Joana nodded and started again for the street. She felt numb, and strangely detached from the recent violent events. When she reached the sidewalk, instead of heading back toward her car, she crossed the street to a drugstore and found a telephone booth. She searched for a moment through her bag, then pulled out the card she was looking for: Peter Landau, Psychic Counseling.
A Wednesday afternoon was generally one of the quieter periods in the emergency ward of the West Los Angeles Receiving Hospital. Later on, as the weather grew warmer, they would begin getting more seasonal action from the beach-the people who swallowed too much seawater or absorbed too much sun. But before the hot weather set in, there would be just the normal emergency-ward customers. They would get the usual numbers of children who had ingested some noxious substance found uncapped and unguarded under the sink. There would be a few dog bites, a housewife who sliced her finger along with the carrots, a broken bone, a sprain, a concussion, a coronary. A varied list, but routine, and spaced out nicely over the day. Fridays and Saturdays, business picked up. That was when they got the sick drunks, the bum-trippers, the torn-up traffic victims, the losers of fights, the mugging victims, and the gunshot wounds, On Friday and Saturday nights there was hardly ever a chance for a doctor on the emergency ward to slip away for a quiet cigarette, which was what Dr. Warren Hovde was doing on the bright June afternoon when Mrs. Yvonne Carlson was brought in.
One look at the woman's body told Dr. Hovde there was nothing he or anyone else could do for her. Nevertheless, he ran through the standard tests before marking her officially D.O.A. and sending the body down to the pathology lab in the basement.
Since he had the time to kill, Dr. Hovde took the police report on Mrs. Carlson, Caucasian, fifty-seven, back to the office cubicle to read while he treated himself to another cigarette. Dr. Hovde was careful never to smoke at his own office where one of his patients might see him. It would undermine the stern antismoking lectures he delivered regularly.
He leaned back in the wooden swivel chair, propped his feet on a pulled-out drawer, and began to read the formal police version of the accident in Westwood a little more than an hour earlier. Suddenly he sat forward when he recognized the name of Joana Raitt in the report. He went back and started the report again, reading the whole thing through carefully.

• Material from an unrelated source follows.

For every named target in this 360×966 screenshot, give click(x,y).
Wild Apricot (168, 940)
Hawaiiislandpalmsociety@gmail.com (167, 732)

When he had finished he carried the folder with him out to the ward. There he spoke to the young resident who was treating a roller-skater for a pair of abraded knees.
"Do you think you can manage without me for a few minutes?" Dr. Hovde said.
The resident looked around at the nearly empty ward. "Unless we get an earthquake."
"I'll be in the pathology lab."
With the manila folder containing the accident report tucked under his arm, Dr. Hovde headed for the elevator.
Chapter 6
Peter Landau pursed his lips and gently touched the tips of his fingers together as he stared down at the zodiacal chart. It was a pose he had practiced before the mirror. He knew it made him look thoughtful. Every twenty seconds or so he would take up a felt-tip pen and scrawl bold, cryptic markings across the chart. Then he would revert to the thoughtful look, alternating it with a concerned frown and a slight nod of satisfaction.
The table on which he worked was round and heavy, covered with a fringed cloth of thick purple velvet. In the air floated a bare hint of incense, exotic spice. From hidden speakers came the muted sitar excursions of Ravi Shankar.